Example of using BERT

  • sentiment analysis via the HuggingFace “sentiment analysis” pipeline
from transformers import pipeline
 
# Creating a sentiment analysis pipeline using a pretrained BERT model
classifier = pipeline(
	"sentiment-analysis", 
	model="bert-bert-uncased",
	tokenizer="bert-base-uncased"
)
 
# Test sentences
sentences = [
	"I love using BERT for NLP tasks!",
	"I am not a fan of ice cream."
]
 
results = classifier(sentences)
 
for sentence, result in zip(sentences, results):
	print(f"sentence: {sentence}")
	print(f"prediction: {result['label']} | Score: {result['score']:.4f}")
	print()
 
  • HuggingFace is downloading a BERT Base Uncased model that has been fine-tuned for Sentiment ANalysis
  • BERT needs to be fine-tuned for specific tasks beyond pretraining
  • related

BERT Lab

pip install torch transformers
 
import torch
from transformers import BertTokenizer, BertModel
  • BertTokenizer:
    • It converts raw text into input tokens that the BERT model can understand.
    • It also handles padding, truncation, and conversion into input IDs and attention masks.
  • BertModel:
    • It is the core BERT model that provides the hidden states (embeddings) for each token in the input text.
    • It outputs:
      • last_hidden_state: The embeddings for all tokens.
      • pooler_output: The embedding for the [CLS] token, representing the entire sentence.
model_name = "bert-base-uncased"
tokenizer = BertTokenizer.from_pretrained(model_name)
model = BertModel.from_pretrained(model_name)
 
# converting the test into input IDs and attention masks
text = "I love AI!"
inputs = tokenizer(text, return_tensors="pt", padding=True, truncation=True)
input_ids = inputs["input_ids"] 
attention_mask = inputs["attention_mask"]
  • The tokenizer might break the text"I love AI!” to ['[CLS]', 'i', 'love', 'ai', '!', '[SEP]']
    • [CLS]: Special token added at the start.
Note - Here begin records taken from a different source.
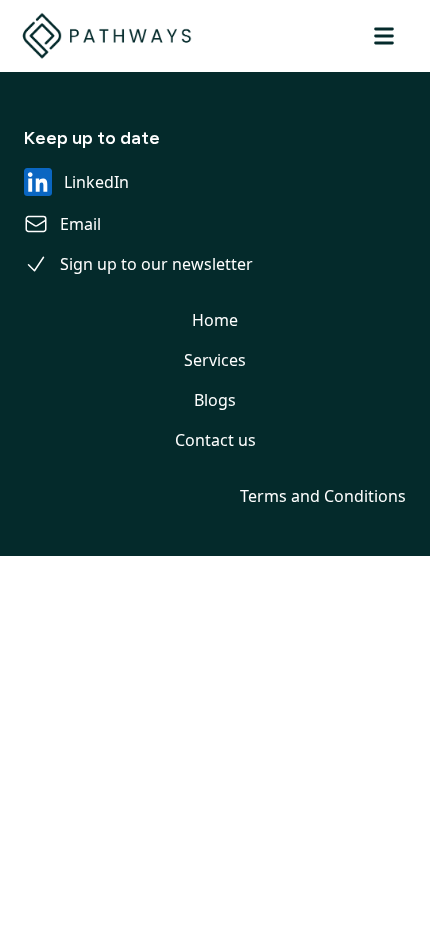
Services (215, 360)
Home (215, 320)
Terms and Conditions (323, 496)
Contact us (215, 440)
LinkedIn (96, 182)
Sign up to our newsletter (156, 264)
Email (80, 224)
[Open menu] (384, 36)
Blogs (215, 400)
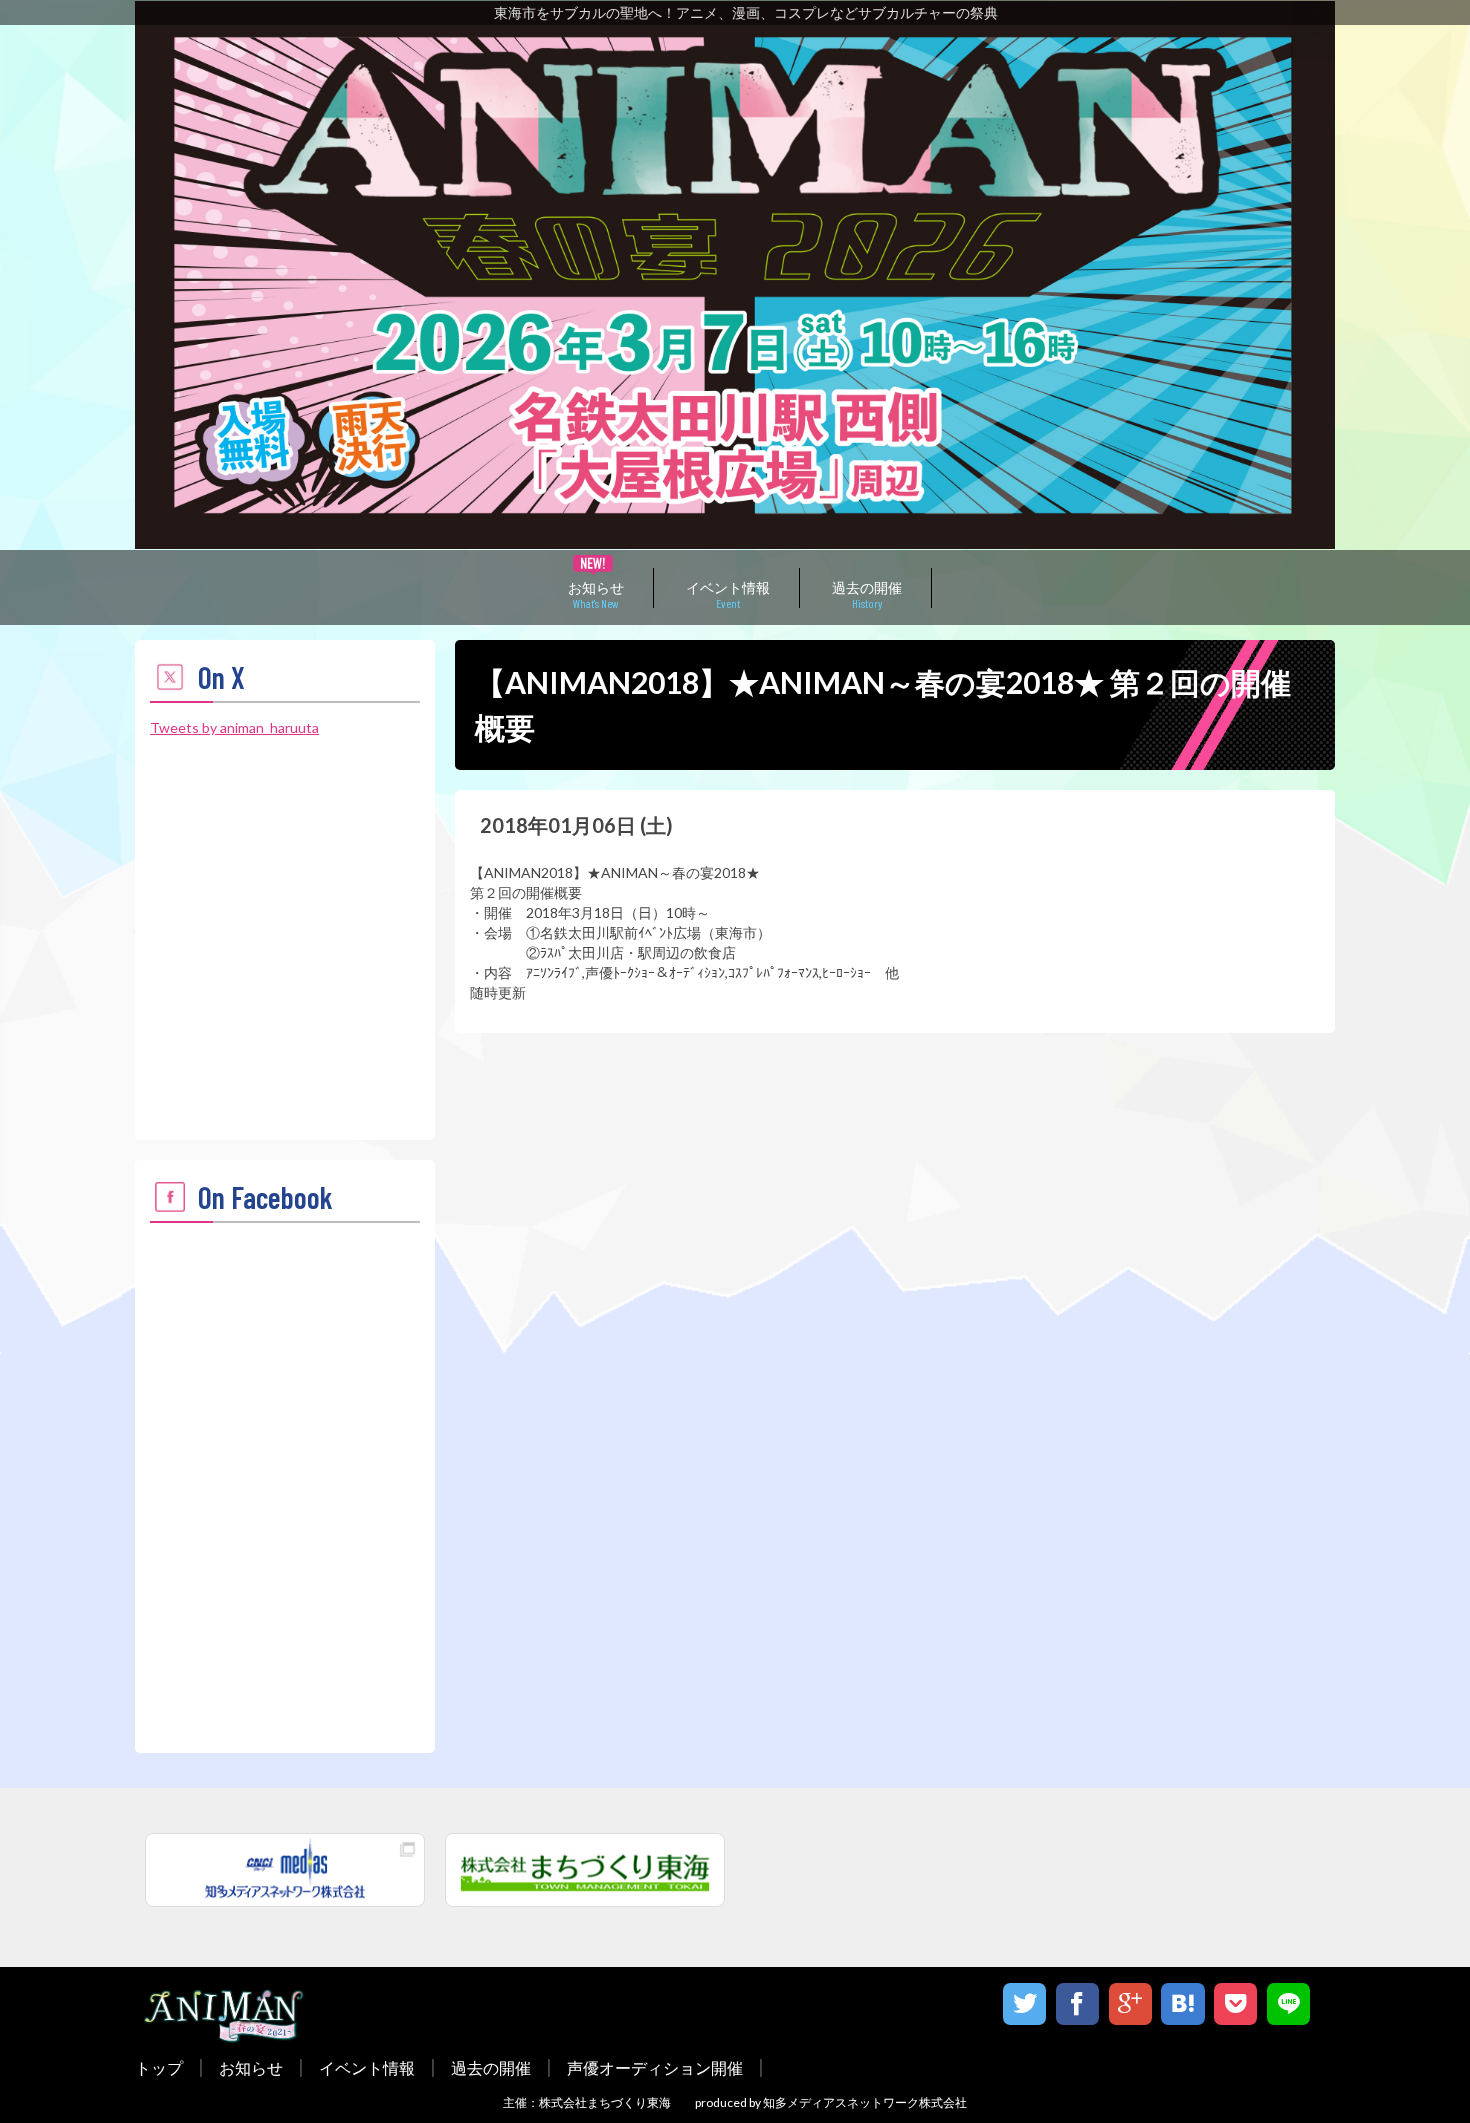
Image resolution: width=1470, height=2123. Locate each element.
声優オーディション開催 (655, 2067)
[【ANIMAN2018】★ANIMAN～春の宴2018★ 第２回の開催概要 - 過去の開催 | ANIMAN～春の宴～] (1182, 2004)
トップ (159, 2067)
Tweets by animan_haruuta (234, 727)
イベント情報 (728, 593)
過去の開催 (867, 593)
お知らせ (596, 593)
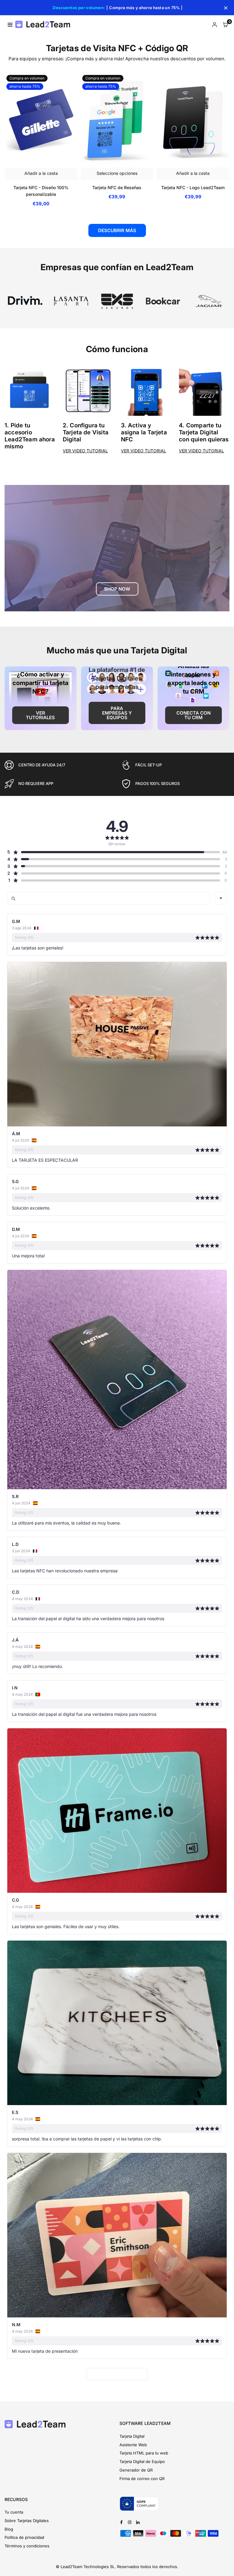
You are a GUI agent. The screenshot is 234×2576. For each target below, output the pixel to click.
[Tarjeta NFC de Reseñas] (117, 120)
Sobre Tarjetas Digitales (27, 2520)
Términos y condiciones (27, 2545)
BERT uses this to understand the whole sentence.
    • [SEP]: Special token added at the end. Useful when comparing two sentences.
  • input_ids: Input IDs are the numbers that represent the tokens. BERT has a vocabulary where every word or subword has a unique number.
    • Ex. the text is converted to [101, 1045, 2293, 9937, 999, 102]
  • attention_mask: Tells the BERT which tokens are real words and which are just padding (extra zeros to make all input the same length).
    • input_ids = [101, 1045, 2293, 9937, 999, 102, 0, 0]
    • attention_mask = [1, 1, 1, 1, 1, 1, 0, 0]
# getting BERT embeddings
with torch.no_grad():
  outputs = model(input_ids, attention_mask=attention_mask)
 
# the last hidden state (embeddings for each token)
last_hidden_state = outputs.last_hidden_state
 
# pooled output
pooled_output = outputs.pooler_output
 
print("Last Hidden State Shape:", last_hidden_state.shape)
print("Pooled Output Shape:", pooled_output.shape)
  • last_hidden_state
    • This is the output of BERT for every token in the input.
      • A big matrix containing numbers (embeddings) for each token.
      • Each token gets a 768-dimensional vector (for bert-base-uncased).
  • pooled_output
    • The embedding for the [CLS] token, representing the entire sentence.